- _What you will do_:
Your answer should consist of each line below that includes the word "computer".

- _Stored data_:
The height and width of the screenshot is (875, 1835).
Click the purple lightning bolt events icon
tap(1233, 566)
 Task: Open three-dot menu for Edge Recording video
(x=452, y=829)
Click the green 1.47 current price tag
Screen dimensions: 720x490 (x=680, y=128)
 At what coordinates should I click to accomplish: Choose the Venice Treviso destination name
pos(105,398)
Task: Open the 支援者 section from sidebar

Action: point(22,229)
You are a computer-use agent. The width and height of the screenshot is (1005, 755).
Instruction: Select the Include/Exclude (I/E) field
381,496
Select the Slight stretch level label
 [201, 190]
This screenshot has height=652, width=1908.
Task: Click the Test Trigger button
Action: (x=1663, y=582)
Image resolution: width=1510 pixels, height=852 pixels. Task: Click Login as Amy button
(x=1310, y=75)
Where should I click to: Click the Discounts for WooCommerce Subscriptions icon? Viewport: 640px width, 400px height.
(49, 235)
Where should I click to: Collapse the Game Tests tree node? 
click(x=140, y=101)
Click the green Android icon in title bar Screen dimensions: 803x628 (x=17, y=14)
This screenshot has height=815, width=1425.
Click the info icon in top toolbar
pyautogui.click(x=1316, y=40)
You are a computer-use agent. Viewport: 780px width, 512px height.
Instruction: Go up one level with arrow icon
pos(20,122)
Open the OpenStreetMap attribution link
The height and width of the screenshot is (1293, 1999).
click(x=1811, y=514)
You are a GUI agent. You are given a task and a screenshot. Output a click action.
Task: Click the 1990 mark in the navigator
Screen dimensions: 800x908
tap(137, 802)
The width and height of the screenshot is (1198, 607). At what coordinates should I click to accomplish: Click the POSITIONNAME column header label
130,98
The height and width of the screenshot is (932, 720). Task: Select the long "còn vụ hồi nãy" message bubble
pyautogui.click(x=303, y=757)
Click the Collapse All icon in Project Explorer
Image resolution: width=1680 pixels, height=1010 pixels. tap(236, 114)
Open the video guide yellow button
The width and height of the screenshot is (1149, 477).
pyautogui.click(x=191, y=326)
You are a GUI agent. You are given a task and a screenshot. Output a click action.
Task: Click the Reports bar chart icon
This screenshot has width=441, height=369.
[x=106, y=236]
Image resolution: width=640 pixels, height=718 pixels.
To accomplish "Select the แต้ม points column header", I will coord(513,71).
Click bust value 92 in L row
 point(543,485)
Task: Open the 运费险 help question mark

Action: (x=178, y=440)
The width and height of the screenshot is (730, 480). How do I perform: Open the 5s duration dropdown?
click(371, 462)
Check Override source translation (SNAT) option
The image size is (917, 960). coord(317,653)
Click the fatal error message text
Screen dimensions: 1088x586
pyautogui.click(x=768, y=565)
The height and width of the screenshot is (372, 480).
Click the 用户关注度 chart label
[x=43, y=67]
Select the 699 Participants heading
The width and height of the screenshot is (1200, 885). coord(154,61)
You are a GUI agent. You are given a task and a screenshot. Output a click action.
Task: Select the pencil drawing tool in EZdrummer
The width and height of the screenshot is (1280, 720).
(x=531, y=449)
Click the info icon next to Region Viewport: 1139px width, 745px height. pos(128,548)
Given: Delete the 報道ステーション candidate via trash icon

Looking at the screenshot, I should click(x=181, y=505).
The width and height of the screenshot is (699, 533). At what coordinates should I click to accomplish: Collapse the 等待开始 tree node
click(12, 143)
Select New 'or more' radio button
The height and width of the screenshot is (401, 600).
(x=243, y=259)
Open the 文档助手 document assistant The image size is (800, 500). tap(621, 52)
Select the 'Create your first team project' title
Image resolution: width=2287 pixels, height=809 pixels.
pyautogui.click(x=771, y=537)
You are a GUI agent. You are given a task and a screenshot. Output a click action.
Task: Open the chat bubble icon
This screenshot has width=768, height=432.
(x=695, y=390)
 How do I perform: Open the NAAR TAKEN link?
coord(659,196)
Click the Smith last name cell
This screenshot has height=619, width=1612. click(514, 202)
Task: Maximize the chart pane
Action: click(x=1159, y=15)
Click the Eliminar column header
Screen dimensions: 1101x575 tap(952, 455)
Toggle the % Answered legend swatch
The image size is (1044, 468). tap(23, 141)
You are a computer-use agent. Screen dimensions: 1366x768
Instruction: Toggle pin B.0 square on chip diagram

- _Solution for this problem_:
You are a computer-use agent. The width and height of the screenshot is (1005, 755).
You are a computer-use agent. Viewport: 780px width, 512px height.
You are a computer-use agent. Screen dimensions: 1366x768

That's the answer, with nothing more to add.